INSTRUCTIONS FOR THE TASK
Repeat the data. Keep each line identical.

Records drawn from a dataset
++++++++++

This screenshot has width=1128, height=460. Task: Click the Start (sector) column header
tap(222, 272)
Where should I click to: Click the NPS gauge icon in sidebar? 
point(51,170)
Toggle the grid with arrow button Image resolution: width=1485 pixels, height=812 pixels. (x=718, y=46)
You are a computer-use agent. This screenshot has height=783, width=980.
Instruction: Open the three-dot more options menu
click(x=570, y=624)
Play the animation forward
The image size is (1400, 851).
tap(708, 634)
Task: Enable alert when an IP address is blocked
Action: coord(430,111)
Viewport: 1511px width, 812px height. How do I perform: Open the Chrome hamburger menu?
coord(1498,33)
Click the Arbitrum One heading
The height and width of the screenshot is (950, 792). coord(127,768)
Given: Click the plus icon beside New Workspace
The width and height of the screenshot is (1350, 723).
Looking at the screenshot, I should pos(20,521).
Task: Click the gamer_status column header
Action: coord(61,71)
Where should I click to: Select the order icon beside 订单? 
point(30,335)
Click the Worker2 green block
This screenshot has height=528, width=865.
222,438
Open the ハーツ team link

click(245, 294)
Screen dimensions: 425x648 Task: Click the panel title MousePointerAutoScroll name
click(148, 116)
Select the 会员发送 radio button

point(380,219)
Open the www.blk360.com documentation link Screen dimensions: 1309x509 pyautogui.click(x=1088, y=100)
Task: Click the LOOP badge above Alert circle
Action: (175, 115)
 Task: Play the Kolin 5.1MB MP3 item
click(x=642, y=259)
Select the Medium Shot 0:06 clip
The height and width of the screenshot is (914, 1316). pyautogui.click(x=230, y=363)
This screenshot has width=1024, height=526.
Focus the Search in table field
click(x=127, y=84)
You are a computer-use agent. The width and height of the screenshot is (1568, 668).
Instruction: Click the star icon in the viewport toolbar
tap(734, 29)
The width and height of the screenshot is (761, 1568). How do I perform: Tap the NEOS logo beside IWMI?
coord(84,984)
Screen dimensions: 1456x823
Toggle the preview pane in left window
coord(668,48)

++++++++++

EXERCISE RESPONSE
This screenshot has width=1128, height=460. Task: Click the Start (sector) column header
tap(222, 272)
Where should I click to: Click the NPS gauge icon in sidebar? 
point(51,170)
Toggle the grid with arrow button Image resolution: width=1485 pixels, height=812 pixels. (x=718, y=46)
You are a computer-use agent. This screenshot has height=783, width=980.
Instruction: Open the three-dot more options menu
click(x=570, y=624)
Play the animation forward
The image size is (1400, 851).
tap(708, 634)
Task: Enable alert when an IP address is blocked
Action: coord(430,111)
Viewport: 1511px width, 812px height. How do I perform: Open the Chrome hamburger menu?
coord(1498,33)
Click the Arbitrum One heading
The height and width of the screenshot is (950, 792). coord(127,768)
Given: Click the plus icon beside New Workspace
The width and height of the screenshot is (1350, 723).
Looking at the screenshot, I should pos(20,521).
Task: Click the gamer_status column header
Action: coord(61,71)
Where should I click to: Select the order icon beside 订单? 
point(30,335)
Click the Worker2 green block
This screenshot has height=528, width=865.
222,438
Open the ハーツ team link

click(245, 294)
Screen dimensions: 425x648 Task: Click the panel title MousePointerAutoScroll name
click(148, 116)
Select the 会员发送 radio button

point(380,219)
Open the www.blk360.com documentation link Screen dimensions: 1309x509 pyautogui.click(x=1088, y=100)
Task: Click the LOOP badge above Alert circle
Action: (175, 115)
 Task: Play the Kolin 5.1MB MP3 item
click(x=642, y=259)
Select the Medium Shot 0:06 clip
The height and width of the screenshot is (914, 1316). pyautogui.click(x=230, y=363)
This screenshot has width=1024, height=526.
Focus the Search in table field
click(x=127, y=84)
You are a computer-use agent. The width and height of the screenshot is (1568, 668).
Instruction: Click the star icon in the viewport toolbar
tap(734, 29)
The width and height of the screenshot is (761, 1568). How do I perform: Tap the NEOS logo beside IWMI?
coord(84,984)
Screen dimensions: 1456x823
Toggle the preview pane in left window
coord(668,48)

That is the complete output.